近年来,世界各地陆续发现了多种重要的新型白蛉病毒,其中包括首先在我国分离鉴定的发热伴血小板减少综合征病毒(severe fever with thrombocytopenia syndrome virus,SFTSV)以及在美国中东部地区流行的Heartland virus(HRTV)等,这些新发病毒可感染人类并导致严重的急性传染病。当前,以HRTV和SFTSV为代表的新型白蛉病毒已在世界范围内对公共健康造成了严峻威胁。
王华林研究员学科组的前期研究发现SFTSV可利用其NSs蛋白将宿主激酶TBK1/IKKε和转录因子STAT2/STAT1等不可逆地劫持到病毒包涵体(inclusion body,IB)中,从而阻断宿主的固有免疫反应,并提出了一种 “病毒包涵体监狱”假说(Ning et al.,2014,JMCB;Ning et al., 2015, JVI)。但HRTV是否具有类似的免疫抑制能力并不清楚。该学科组最新的这项研究发现HRTV NSs同样具有对干扰素系统的强烈抑制活性,但有意思的是HRTV NSs并未诱导明显的包涵体形成,而且进一步研究发现HRTV采用了一种与SFTSV有明显差别的固有免疫抑制机制:HRTV虽可同样利用其NSs靶向宿主激酶TBK1,但这一作用并没有导致“NSs-TBK1-IRF3”复合物的形成或将其劫持在任何类似包涵体的结构中,而是阻断了TBK1与其底物IRF3的互作,从而抑制了干扰素及其他炎症因子的诱导。
这些研究结果拓展了对新发白蛉病毒免疫拮抗机制及其潜在毒力因子的理解,将有利于特异性抗病毒药物或疫苗的研究。同时,本研究还显示了这些白蛉病毒属同源病毒固有免疫抑制能力的保守性及其作用机制的变异性,利用这些病毒作更多的比较性研究或可在进化的角度进一步加深对病毒-宿主互作的认识。

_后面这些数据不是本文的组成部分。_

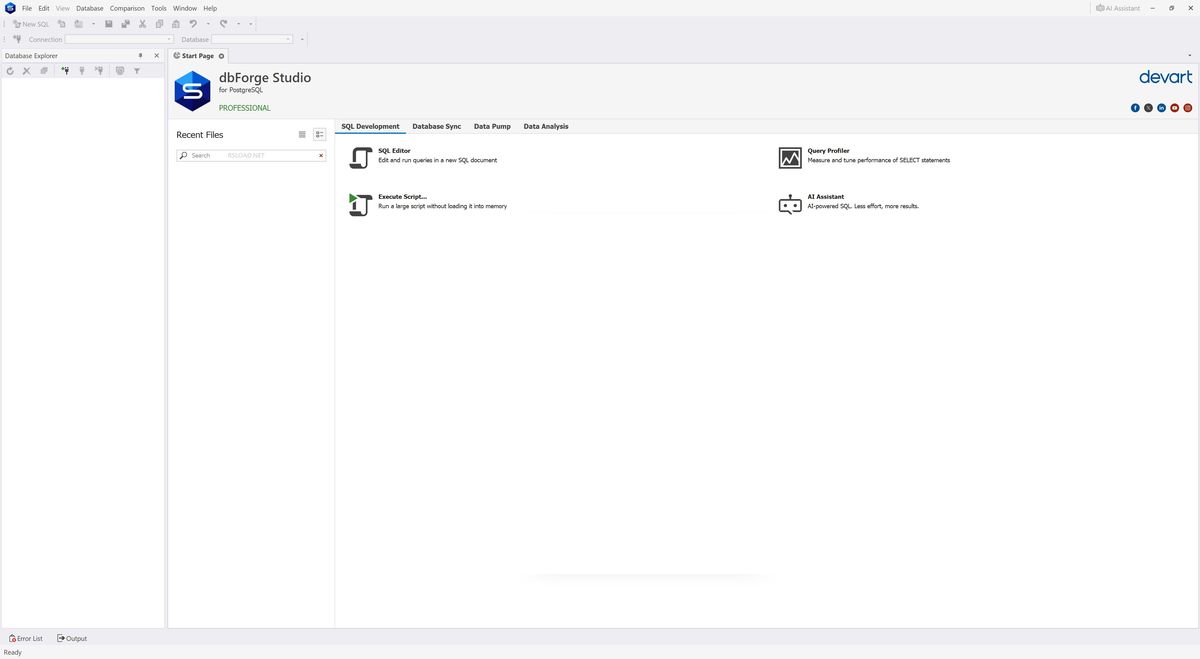Click the New Connection plug icon in Database Explorer
This screenshot has width=1200, height=659.
(65, 71)
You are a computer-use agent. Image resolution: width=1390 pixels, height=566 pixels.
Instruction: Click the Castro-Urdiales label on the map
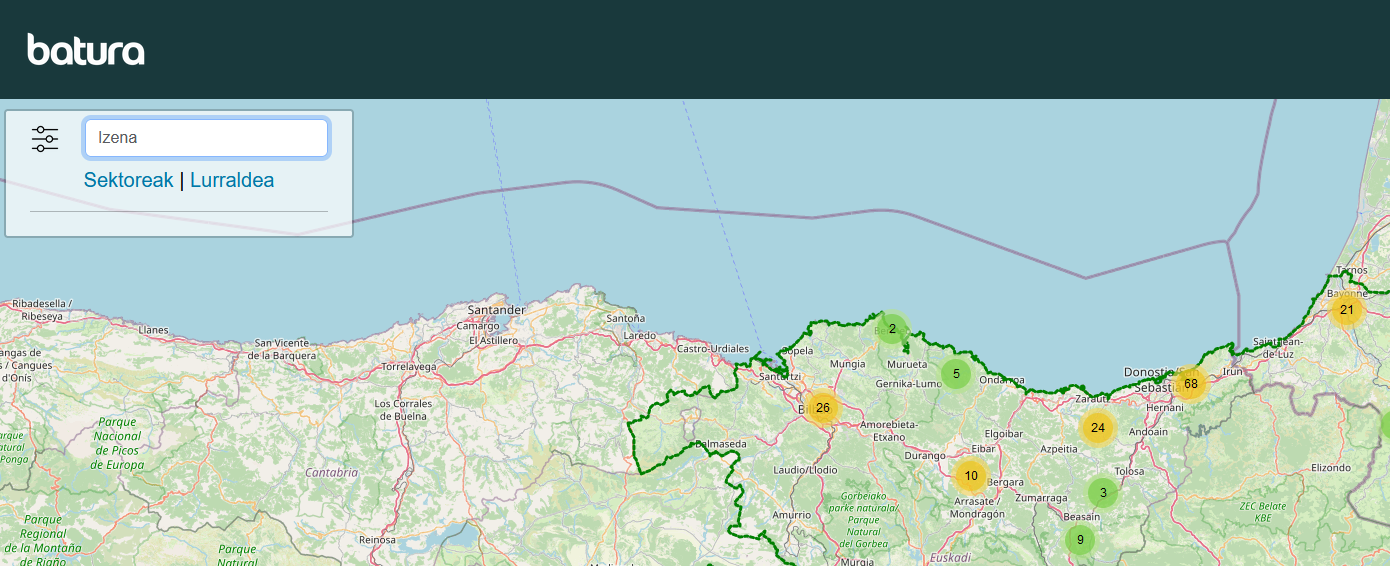point(713,349)
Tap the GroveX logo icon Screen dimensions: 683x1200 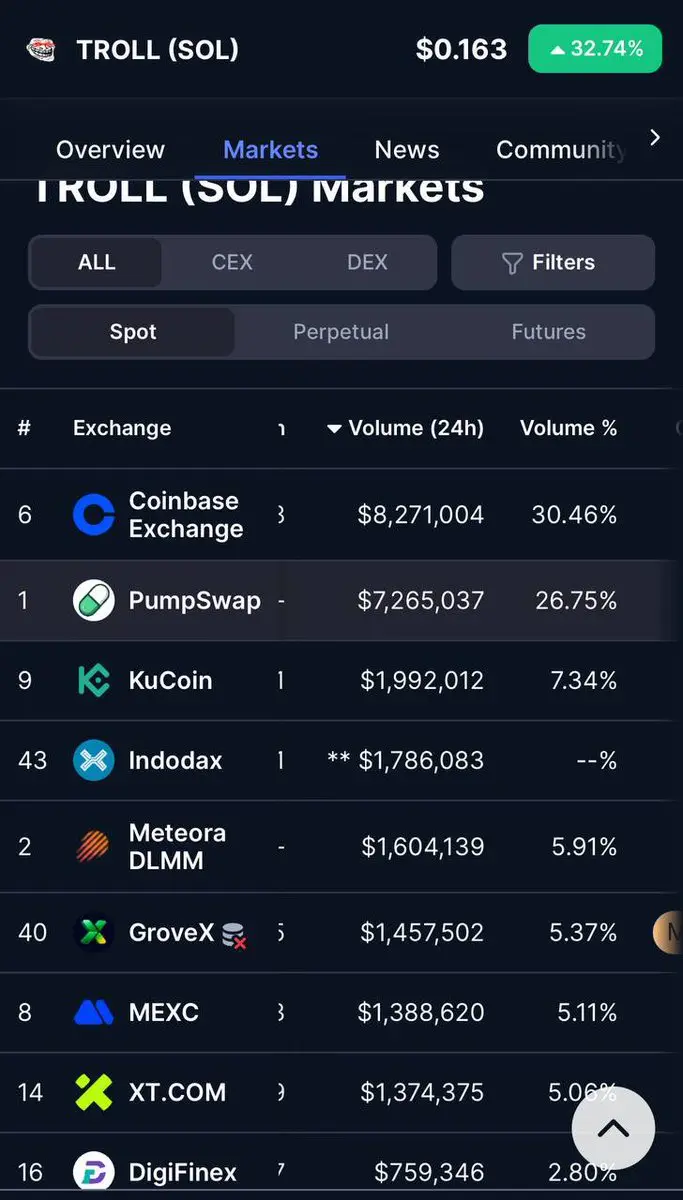(x=94, y=933)
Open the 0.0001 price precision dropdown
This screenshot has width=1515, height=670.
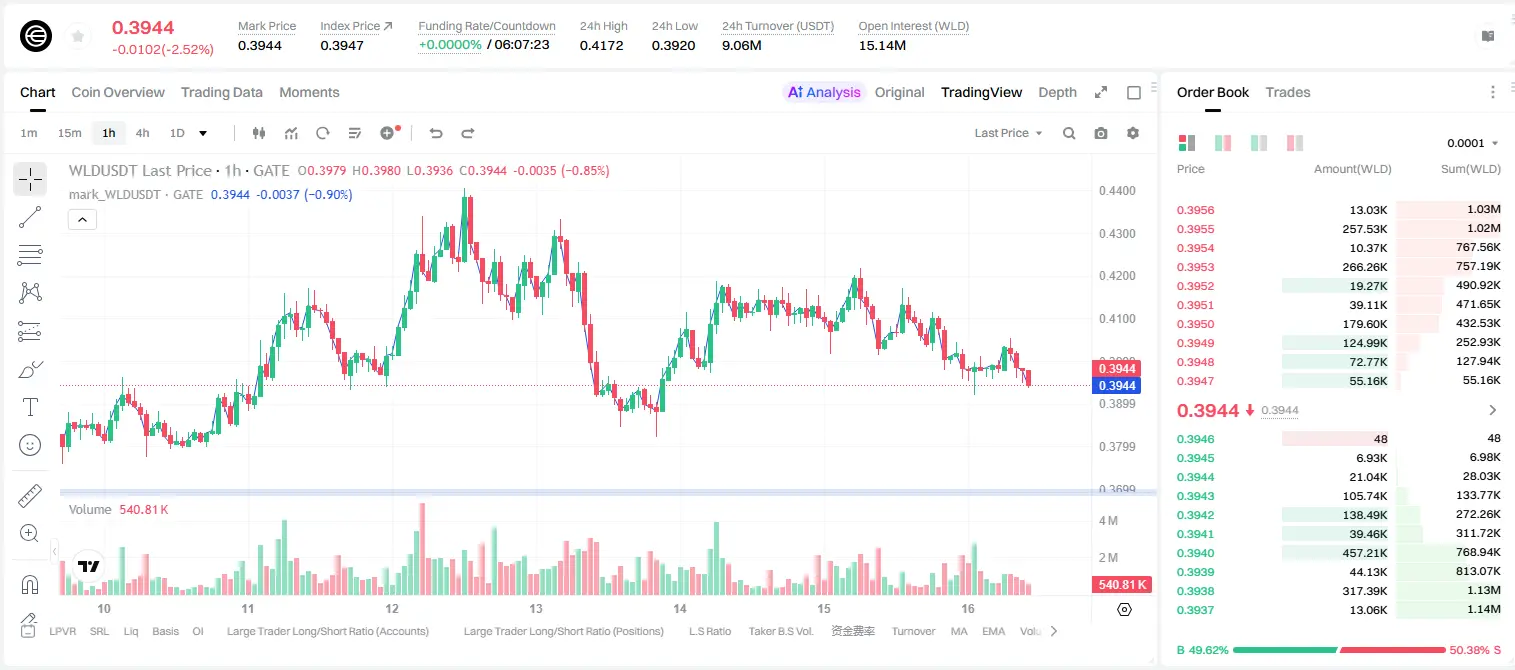tap(1472, 143)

图:HRTV NSs与SFTSV NSs对TBK1-IRF3信号的差异性调节机制模式图
该研究得到了国家自然科学基金创新研究群体(31621061)、国家重点研发计划(2016YFC1200400和2016YFE0113500)以及所“一三五”等项目的资助。
附论文信息:
Title:Heartland virus NSs protein disrupts host defenses by blocking the TBK1 kinase-IRF3 transcription factor interaction and signaling required for interferon induction
DOI: 10.1074/jbc.M117.805127
Abstract:Heartland virus (HRTV) is a pathogenic phlebovirus related to the severe fever with thrombocytopenia syndrome virus (SFTSV), another phlebovirus causing life-threatening diseases in humans. Previous findings have suggested that SFTSV can antagonize the host interferon (IFN) system via viral nonstructural protein (NSs)-mediated sequestration of antiviral signaling proteins into NSs-induced inclusion bodies (IBs). However, whether and how HRTV counteracts the host innate immunity is unknown. Here, we report that HRTV NSs (HNSs) also antagonizes IFN and cytokine induction and bolsters viral replication, although no noticeable IB formation was observed in HNSs-expressing cells. Furthermore, HNSs inhibited the virus-triggered activation of IFN-β promoter by specifically targeting the IFN-stimulated response element (ISRE) but not the NF-κB response element. Consistently, HNSs blocked the phosphorylation and nuclear translocation of IFN regulatory factor 3 (IRF3, an ISRE-activating transcription factor). Reporter gene assays next showed that HNSs interrupts the antiviral signaling mediated by RIG-I-like receptors likely at the level of TANK-binding kinase 1 (TBK1). Indeed, HNSs strongly interacts with TBK1 as indicated by confocal microscopy and pulldown analyses, and we also noted that the scaffold dimerization domain of TBK1 is required for the TBK1-HNSs interaction. Finally, pulldown assays demonstrated that HNSs expression dose-dependently diminishes a TBK1-IRF3 interaction, further explaining the mechanism for HNSs function. Collectively, these data suggest that HNSs, an antagonist of host innate immunity, interacts with TBK1 and thereby hinders the association of TBK1 with its substrate IRF3, thus blocking IRF3 activation and transcriptional induction of the cellular antiviral responses.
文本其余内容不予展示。